[Text shown]:
*** Block opens ***
Objective: To determine the efficacy of VBZ in reducing symptoms of pain and posturing and improving quality of life in subjects with cervical dystonia.
Methods: This was an open-label, prospective study of subjects with a clinical diagnosis of cervical dystonia currently being treated with botulinum neurotoxin (BoNT) for >6 months. Valbenazine was titrated to 80 mg per day with no change in BoNT dosage or muscle location. Evaluations were performed 4 weeks prior to the subject’s scheduled BoNT treatment date BoNTmax/-VBZ (time 1) compared to 4 weeks prior to the subject’s next BoNT treatment date BoNTmax/+VBZ (time 4). TheBoNT injection treatment date BoNTmin/VBZ dispensing (time 2) and the next BoNT injection treatment date BoNTmin/+VBZ (time 5) were compared. Efficacy was assessed using the Toronto Western Spasmodic Torticollis Rating Scale (TWSTR), Neck Pain Disability Index (NPDI). Visual analog scale (VAS, 0–10) for pain/pulling/jerking, Pittsburgh Sleep Quality Index (PSQI), Clinical Global Impression of Change (CGIC) and Patient Global Impression of Change (PGIC) Scales.
Results: Fourteen subjects were enrolled and followed for a total of 16 weeks. TWSTRS Total Score was significantly improved at time 4 compared to time 1 (p = 0.02), as well as VAS 0–10 scores for 24 Hour (p = 0.001), Past Week Pull (p = 0.0001), and Past Week Jerk (p = 0.04). TWSTRS Total Score was significantly improved at time 5 compared to time 2 (p = 0.02) as well as 24 Hour Pull (p = 0.01), 24 Hour Jerk (p = 0.04), Past Week Pull (p = 0.002), and Past Week Jerk (p = 0.02). Subjective improvement was reported at times 3, 4 and 5 on CGIC and PGIC Scales. No significant improvements were seen in the PSQI and NPDI. The medication was tolerated well with fatigue as the most common adverse effect.
Conclusion: This exploratory study demonstrates a potential benefit in the addition of VBZ for the treatment of cervical dystonia associated with severe pain and posturing.
Introduction
Cervical dystonia (CD) is a disabling chronic condition that affects 8 individuals per 100,000 [1, 2]. Like other forms of focal dystonia, cervical dystonia’s pathophysiology is rooted in the unbalanced contraction of an agonist muscle with impaired contraction of an antagonist muscle [3]. This impaired reciprocal inhibition causes symptoms of abnormal posturing, pulling, and twisting of the neck muscles which can be associated with pain [1, 3]. The pain associated with cervical dystonia is not entirely understood. The degree of contraction and patient reported pain have been found to be correlated; but not always consistently associated with pain [4]. This has led to the belief that specific pain pathways play a role in the pain experienced by those with cervical dystonia [2].
*** Block closes ***
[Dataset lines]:
*** Block opens ***
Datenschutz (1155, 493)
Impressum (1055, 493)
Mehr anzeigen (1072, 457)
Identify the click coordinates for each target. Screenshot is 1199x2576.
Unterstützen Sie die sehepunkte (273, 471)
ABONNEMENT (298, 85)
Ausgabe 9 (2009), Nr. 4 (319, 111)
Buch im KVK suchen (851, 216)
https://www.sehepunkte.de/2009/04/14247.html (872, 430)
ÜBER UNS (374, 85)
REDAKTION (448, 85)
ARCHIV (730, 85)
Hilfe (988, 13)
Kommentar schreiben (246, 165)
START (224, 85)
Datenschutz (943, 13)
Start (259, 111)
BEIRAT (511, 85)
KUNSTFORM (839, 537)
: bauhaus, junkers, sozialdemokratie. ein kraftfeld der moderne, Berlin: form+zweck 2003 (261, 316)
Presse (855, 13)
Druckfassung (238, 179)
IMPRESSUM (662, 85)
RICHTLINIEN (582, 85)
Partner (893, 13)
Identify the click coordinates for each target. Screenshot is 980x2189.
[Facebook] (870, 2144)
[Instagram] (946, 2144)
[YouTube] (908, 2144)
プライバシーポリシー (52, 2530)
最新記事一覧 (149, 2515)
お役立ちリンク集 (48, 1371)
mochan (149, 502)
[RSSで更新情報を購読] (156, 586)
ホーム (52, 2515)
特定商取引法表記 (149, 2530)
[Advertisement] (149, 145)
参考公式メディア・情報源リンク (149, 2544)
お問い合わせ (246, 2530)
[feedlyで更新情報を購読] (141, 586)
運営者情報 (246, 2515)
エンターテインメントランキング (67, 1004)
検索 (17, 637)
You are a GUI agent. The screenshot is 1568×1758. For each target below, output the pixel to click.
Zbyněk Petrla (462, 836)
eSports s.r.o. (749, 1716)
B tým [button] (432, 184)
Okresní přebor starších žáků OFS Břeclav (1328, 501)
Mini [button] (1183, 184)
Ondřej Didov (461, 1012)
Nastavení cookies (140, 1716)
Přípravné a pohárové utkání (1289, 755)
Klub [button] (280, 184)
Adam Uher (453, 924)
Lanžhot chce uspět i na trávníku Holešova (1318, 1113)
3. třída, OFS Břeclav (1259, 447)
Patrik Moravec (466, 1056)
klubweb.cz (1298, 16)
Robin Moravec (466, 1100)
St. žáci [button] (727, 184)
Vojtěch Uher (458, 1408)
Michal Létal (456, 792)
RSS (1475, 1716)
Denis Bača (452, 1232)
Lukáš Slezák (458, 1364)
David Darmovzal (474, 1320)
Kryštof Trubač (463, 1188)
*** Block closes ***
[Work order A]: Reproduce everything in the cervical dystonia study text from "Objective: To determine" down to "with cervical dystonia.".
[Work order B]: In the cervical dystonia study text, what daily dose was valbenazine titrated to?

[Your response A]:
Objective: To determine the efficacy of VBZ in reducing symptoms of pain and posturing and improving quality of life in subjects with cervical dystonia.

[Your response B]: 80 mg per day.